Afterall how does he do it all? Making all those toys? Deciding who is naughty or nice? Making travel plans to get around the world and drop off those toys in such a short period of time? How does he know who gets what? Like so many men, he is able to do all he does, because there is an amazing woman helping him.
Santa’s woman behind the man is first mentioned in the short story “A Christmas Legend” (1849), by James Rees, a Philadelphia-based Christian missionary. In the story, an old man and woman, both carrying a bundle on their backs, are given shelter in a home on Christmas Eve as weary travelers. The next morning, the children of the house find an abundance of gifts for them, and the couple is revealed to be “old Santa Claus and his wife”.
Mrs. Claus is also known as the keeper of the naughty-or-nice list in “Lill’s Travels in Santa Claus Land”, 1878. As the story goes; “There was a lady sitting by a golden desk, writing in a large book, and Santa Claus was looking through a great telescope, and every once in a while, he stopped and put his ear to a large speaking-tube.
“Presently he said to the lady, ‘Put down a good mark for Sarah Buttermilk. I see she is trying to conquer her quick temper.'”
“’Two bad marks for Isaac Clappertongue; he’ll drive his mother to the insane asylum yet.’”
The author E. C. Gardner in his article “A Hickory Back-Log” in Good Housekeeping magazine (1887), gives us one of the first descriptions of how Mrs. Claus looked:
“She was dressed for traveling and for cold weather. Her hood was large and round and red but not smooth, — it was corrugated; that is to say, it consisted of a series of rolls nearly as large as my arm, passing over her head sidewise, growing smaller toward the back until they terminated in a big button that was embellished with a knot of green ribbon.
Her outer garment was a bright colored plaid worsted cloak reaching to within about six inches of the floor. Its size was most voluminous, but its fashion was extremely simple. Her right arm protruded through a vertical slit at the side of the cloak and she held in her hand a sheet of paper covered with figures. The left arm on which she carried a large basket or bag — I couldn’t tell which — was hidden by the ample folds of the garment. Her countenance was keen and nervous, but benignant.”

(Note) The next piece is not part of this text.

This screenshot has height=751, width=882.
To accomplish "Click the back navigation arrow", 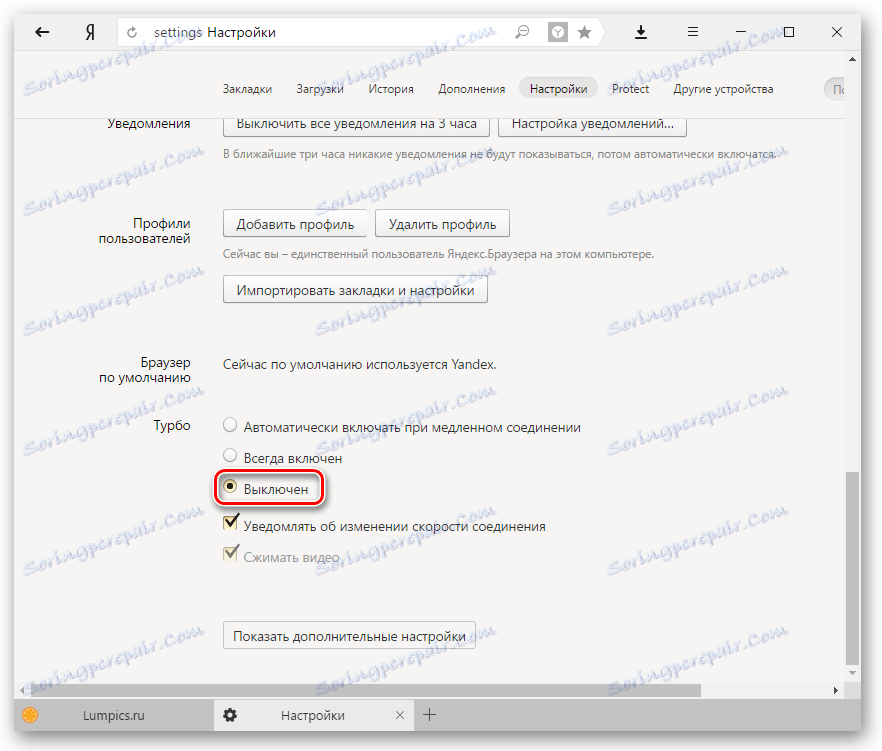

In popular media Mrs. Claus has been generally depicted as a fairly heavy-set, kindly, white-haired elderly female baking cookies. She sometimes assists in toy production, and oversees Santa’s elves.
Some stories present her as having a personality that tended to be fairly consistent; she is usually seen as a calm, kind, and patient woman, often in contrast to Santa himself, who can be prone to acting too exuberant. This made her the perfect person to keep the workshop organized and to deal with the elves.
She also is known to be keeping the home fires burning, while Santa is out on his big night; and when he returns, she greets him with a warm, loving and beautiful home. Her ability to keep everyone in the household and workshop happy, is the very reason that Santa is able to be the happy man he is.